Pair Corralation between Franklin Moderate and Dreyfus Amt
Assuming the 90 days horizon Franklin Moderate Allocation is expected to generate 2.61 times more return on investment than Dreyfus Amt. However, Franklin Moderate is 2.61 times more volatile than Dreyfus Amt Free Municipal. It trades about 0.07 of its potential returns per unit of risk. Dreyfus Amt Free Municipal is currently generating about 0.04 per unit of risk. If you would invest 1,456 in Franklin Moderate Allocation on October 7, 2024 and sell it today you would earn a total of 126.00 from holding Franklin Moderate Allocation or generate 8.65% return on investment over 90 days.

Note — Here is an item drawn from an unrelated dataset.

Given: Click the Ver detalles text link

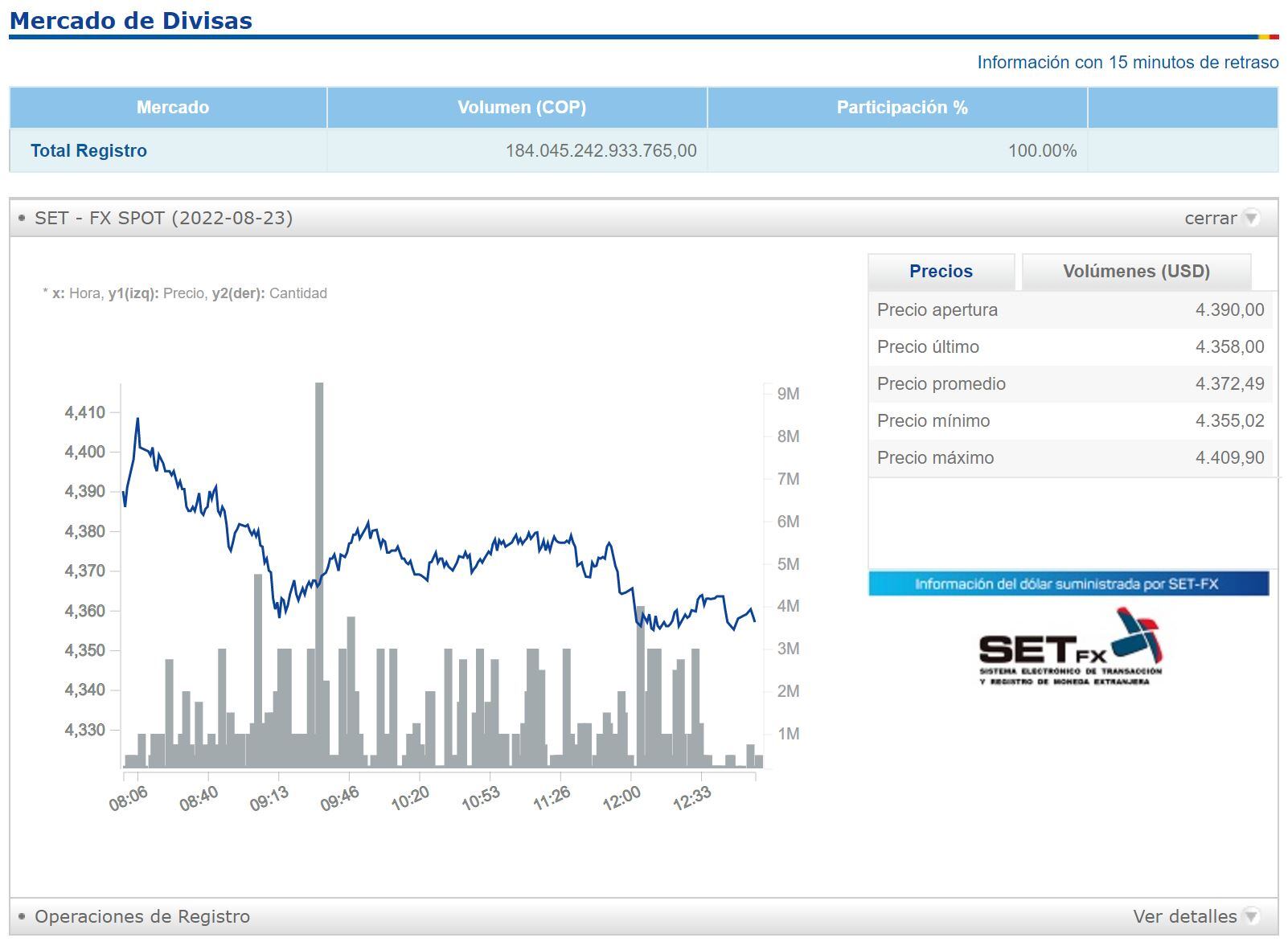Looking at the screenshot, I should [x=1184, y=916].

Time Period | 3 Months [change] |
Direction | Moves Together |
Strength | Significant |
Accuracy | 100.0% |
Values | Daily Returns |
Franklin Moderate Allocation vs. Dreyfus Amt Free Municipal
Performance |
Timeline |
Franklin Moderate |
Dreyfus Amt Free |
Franklin Moderate and Dreyfus Amt Volatility Contrast
Predicted Return Density |
Returns |
Pair Trading with Franklin Moderate and Dreyfus Amt
The main advantage of trading using opposite Franklin Moderate and Dreyfus Amt positions is that it hedges away some unsystematic risk. Because of two separate transactions, even if Franklin Moderate position performs unexpectedly, Dreyfus Amt can make up some of the losses. Pair trading also minimizes risk from directional movements in the market. For example, if an entire industry or sector drops because of unexpected headlines, the short position in Dreyfus Amt will offset losses from the drop in Dreyfus Amt's long position.Franklin Moderate vs. Franklin Mutual Beacon | Franklin Moderate vs. Templeton Developing Markets | Franklin Moderate vs. Franklin Mutual Global | Franklin Moderate vs. Franklin Mutual Global |
Dreyfus Amt vs. Dreyfusstandish Global Fixed | Dreyfus Amt vs. Dreyfusstandish Global Fixed | Dreyfus Amt vs. Dreyfus High Yield | Dreyfus Amt vs. Dreyfus High Yield |
Check out your portfolio center.Note that this page's information should be used as a complementary analysis to find the right mix of equity instruments to add to your existing portfolios or create a brand new portfolio. You can also try the Sectors module to list of equity sectors categorizing publicly traded companies based on their primary business activities.